Below are the records; copy each line in them that holds the word "right".

################

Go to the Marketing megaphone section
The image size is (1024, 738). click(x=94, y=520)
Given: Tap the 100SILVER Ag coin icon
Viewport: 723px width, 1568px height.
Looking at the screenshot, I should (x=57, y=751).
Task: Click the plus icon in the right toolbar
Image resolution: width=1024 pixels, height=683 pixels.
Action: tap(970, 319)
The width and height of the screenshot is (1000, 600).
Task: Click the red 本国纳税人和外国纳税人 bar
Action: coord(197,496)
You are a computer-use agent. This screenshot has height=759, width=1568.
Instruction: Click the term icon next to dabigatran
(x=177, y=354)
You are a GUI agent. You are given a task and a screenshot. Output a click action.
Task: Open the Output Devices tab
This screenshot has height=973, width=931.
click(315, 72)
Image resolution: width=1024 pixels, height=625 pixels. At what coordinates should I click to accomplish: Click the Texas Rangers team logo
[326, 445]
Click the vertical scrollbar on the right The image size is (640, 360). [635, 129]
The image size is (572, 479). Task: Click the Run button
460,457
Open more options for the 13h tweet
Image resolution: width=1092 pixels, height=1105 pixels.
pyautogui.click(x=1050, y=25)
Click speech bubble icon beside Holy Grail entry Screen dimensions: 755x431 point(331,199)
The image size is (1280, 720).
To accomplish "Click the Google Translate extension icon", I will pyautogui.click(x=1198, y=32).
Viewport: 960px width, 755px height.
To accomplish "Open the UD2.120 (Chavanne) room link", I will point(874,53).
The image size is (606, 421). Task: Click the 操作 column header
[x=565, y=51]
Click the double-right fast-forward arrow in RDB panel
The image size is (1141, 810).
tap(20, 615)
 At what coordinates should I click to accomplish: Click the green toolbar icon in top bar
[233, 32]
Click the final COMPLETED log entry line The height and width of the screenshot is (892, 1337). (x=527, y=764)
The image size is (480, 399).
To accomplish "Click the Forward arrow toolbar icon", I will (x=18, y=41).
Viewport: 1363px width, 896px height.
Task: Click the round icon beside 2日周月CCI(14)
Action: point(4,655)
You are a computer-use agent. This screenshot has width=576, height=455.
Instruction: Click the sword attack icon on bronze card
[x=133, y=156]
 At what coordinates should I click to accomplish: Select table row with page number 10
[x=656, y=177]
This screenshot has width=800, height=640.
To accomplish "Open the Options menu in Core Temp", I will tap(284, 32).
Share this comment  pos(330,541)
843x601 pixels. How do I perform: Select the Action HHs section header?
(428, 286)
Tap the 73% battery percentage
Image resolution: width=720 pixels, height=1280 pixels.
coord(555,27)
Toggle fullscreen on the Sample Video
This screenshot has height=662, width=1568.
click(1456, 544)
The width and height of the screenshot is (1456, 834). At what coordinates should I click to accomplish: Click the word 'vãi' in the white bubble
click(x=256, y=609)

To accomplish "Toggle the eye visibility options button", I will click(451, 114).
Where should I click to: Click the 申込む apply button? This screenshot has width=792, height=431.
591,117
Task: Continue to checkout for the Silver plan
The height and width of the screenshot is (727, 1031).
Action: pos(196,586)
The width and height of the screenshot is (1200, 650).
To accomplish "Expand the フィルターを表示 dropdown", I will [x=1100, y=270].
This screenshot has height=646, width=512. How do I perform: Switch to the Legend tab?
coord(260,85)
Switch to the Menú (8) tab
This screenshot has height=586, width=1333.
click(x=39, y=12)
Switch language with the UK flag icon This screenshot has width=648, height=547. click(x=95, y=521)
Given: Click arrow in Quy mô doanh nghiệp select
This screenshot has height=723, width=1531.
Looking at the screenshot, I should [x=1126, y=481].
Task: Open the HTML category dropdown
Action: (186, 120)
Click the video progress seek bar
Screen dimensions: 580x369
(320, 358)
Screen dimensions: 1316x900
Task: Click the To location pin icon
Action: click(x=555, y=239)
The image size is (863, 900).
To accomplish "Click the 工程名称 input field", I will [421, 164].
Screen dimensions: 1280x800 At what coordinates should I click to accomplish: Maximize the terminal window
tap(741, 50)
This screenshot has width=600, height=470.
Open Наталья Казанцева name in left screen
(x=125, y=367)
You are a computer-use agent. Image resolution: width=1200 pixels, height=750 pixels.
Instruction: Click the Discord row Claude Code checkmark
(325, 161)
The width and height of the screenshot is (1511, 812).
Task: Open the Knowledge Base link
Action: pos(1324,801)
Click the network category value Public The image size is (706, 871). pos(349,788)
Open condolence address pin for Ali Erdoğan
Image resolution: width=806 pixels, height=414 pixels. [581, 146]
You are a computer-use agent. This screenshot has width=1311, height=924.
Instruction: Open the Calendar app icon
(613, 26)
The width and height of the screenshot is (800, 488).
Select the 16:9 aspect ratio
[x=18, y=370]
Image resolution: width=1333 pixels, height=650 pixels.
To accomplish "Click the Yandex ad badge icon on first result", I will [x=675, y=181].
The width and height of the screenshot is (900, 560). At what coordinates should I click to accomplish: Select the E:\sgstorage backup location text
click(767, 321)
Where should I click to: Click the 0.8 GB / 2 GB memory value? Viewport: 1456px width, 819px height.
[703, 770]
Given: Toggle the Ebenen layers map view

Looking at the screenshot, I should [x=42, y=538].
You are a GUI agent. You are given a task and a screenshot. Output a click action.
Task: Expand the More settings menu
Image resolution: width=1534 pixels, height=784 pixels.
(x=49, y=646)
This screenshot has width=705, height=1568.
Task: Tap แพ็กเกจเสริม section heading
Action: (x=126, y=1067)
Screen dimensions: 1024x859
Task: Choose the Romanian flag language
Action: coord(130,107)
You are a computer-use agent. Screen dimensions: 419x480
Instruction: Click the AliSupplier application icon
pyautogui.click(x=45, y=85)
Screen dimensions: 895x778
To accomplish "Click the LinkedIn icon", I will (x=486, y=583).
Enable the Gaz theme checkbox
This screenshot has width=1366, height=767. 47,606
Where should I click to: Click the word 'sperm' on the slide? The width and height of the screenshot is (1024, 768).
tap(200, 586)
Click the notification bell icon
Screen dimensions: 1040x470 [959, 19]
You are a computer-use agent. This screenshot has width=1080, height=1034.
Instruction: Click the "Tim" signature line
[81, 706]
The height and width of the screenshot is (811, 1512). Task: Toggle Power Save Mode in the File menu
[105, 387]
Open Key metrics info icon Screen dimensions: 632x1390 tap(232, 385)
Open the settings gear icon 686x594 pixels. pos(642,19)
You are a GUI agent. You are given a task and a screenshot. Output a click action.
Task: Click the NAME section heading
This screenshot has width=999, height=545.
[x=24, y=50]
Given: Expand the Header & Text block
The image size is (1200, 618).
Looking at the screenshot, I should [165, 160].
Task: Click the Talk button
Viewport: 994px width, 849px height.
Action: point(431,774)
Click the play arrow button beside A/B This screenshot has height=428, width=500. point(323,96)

################

• [Output below]:
Task: Click the plus icon in the right toolbar
Click the vertical scrollbar on the right The image size is (640, 360). [635, 129]
Click the double-right fast-forward arrow in RDB panel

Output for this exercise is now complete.